= Your objective =
Down to the last line, set the entries down again exactly.
____
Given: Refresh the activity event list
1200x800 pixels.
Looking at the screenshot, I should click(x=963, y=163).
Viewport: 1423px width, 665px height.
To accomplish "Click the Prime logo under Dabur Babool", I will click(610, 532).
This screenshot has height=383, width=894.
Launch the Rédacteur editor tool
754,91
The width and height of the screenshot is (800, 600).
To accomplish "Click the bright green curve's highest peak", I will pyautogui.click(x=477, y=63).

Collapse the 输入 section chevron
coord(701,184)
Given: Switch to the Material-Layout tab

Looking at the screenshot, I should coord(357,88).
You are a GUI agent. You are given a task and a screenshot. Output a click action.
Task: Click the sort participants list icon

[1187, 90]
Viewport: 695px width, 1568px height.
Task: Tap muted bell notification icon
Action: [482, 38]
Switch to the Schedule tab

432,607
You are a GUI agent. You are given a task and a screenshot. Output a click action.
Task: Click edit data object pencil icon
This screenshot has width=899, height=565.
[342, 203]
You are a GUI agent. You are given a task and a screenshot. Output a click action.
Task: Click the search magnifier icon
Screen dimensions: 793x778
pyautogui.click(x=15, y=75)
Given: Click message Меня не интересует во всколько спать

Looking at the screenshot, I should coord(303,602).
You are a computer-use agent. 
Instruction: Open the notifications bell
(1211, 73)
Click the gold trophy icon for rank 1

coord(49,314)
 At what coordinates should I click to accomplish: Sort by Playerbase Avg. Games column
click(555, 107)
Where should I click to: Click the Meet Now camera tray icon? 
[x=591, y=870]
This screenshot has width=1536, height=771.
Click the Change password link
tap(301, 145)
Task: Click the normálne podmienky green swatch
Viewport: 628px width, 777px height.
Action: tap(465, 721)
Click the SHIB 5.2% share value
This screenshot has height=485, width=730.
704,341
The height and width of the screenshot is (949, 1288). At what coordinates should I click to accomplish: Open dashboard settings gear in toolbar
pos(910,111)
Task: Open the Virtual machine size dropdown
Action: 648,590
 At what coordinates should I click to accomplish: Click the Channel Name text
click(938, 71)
____
= Task solution =
Given: Refresh the activity event list
1200x800 pixels.
Looking at the screenshot, I should click(x=963, y=163).
Viewport: 1423px width, 665px height.
To accomplish "Click the Prime logo under Dabur Babool", I will click(610, 532).
This screenshot has height=383, width=894.
Launch the Rédacteur editor tool
754,91
The width and height of the screenshot is (800, 600).
To accomplish "Click the bright green curve's highest peak", I will pyautogui.click(x=477, y=63).

Collapse the 输入 section chevron
coord(701,184)
Given: Switch to the Material-Layout tab

Looking at the screenshot, I should coord(357,88).
You are a GUI agent. You are given a task and a screenshot. Output a click action.
Task: Click the sort participants list icon

[1187, 90]
Viewport: 695px width, 1568px height.
Task: Tap muted bell notification icon
Action: [482, 38]
Switch to the Schedule tab

432,607
You are a GUI agent. You are given a task and a screenshot. Output a click action.
Task: Click edit data object pencil icon
This screenshot has width=899, height=565.
[342, 203]
You are a GUI agent. You are given a task and a screenshot. Output a click action.
Task: Click the search magnifier icon
Screen dimensions: 793x778
pyautogui.click(x=15, y=75)
Given: Click message Меня не интересует во всколько спать

Looking at the screenshot, I should coord(303,602).
You are a computer-use agent. 
Instruction: Open the notifications bell
(1211, 73)
Click the gold trophy icon for rank 1

coord(49,314)
 At what coordinates should I click to accomplish: Sort by Playerbase Avg. Games column
click(555, 107)
Where should I click to: Click the Meet Now camera tray icon? 
[x=591, y=870]
This screenshot has width=1536, height=771.
Click the Change password link
tap(301, 145)
Task: Click the normálne podmienky green swatch
Viewport: 628px width, 777px height.
Action: tap(465, 721)
Click the SHIB 5.2% share value
This screenshot has height=485, width=730.
704,341
The height and width of the screenshot is (949, 1288). At what coordinates should I click to accomplish: Open dashboard settings gear in toolbar
pos(910,111)
Task: Open the Virtual machine size dropdown
Action: 648,590
 At what coordinates should I click to accomplish: Click the Channel Name text
click(938, 71)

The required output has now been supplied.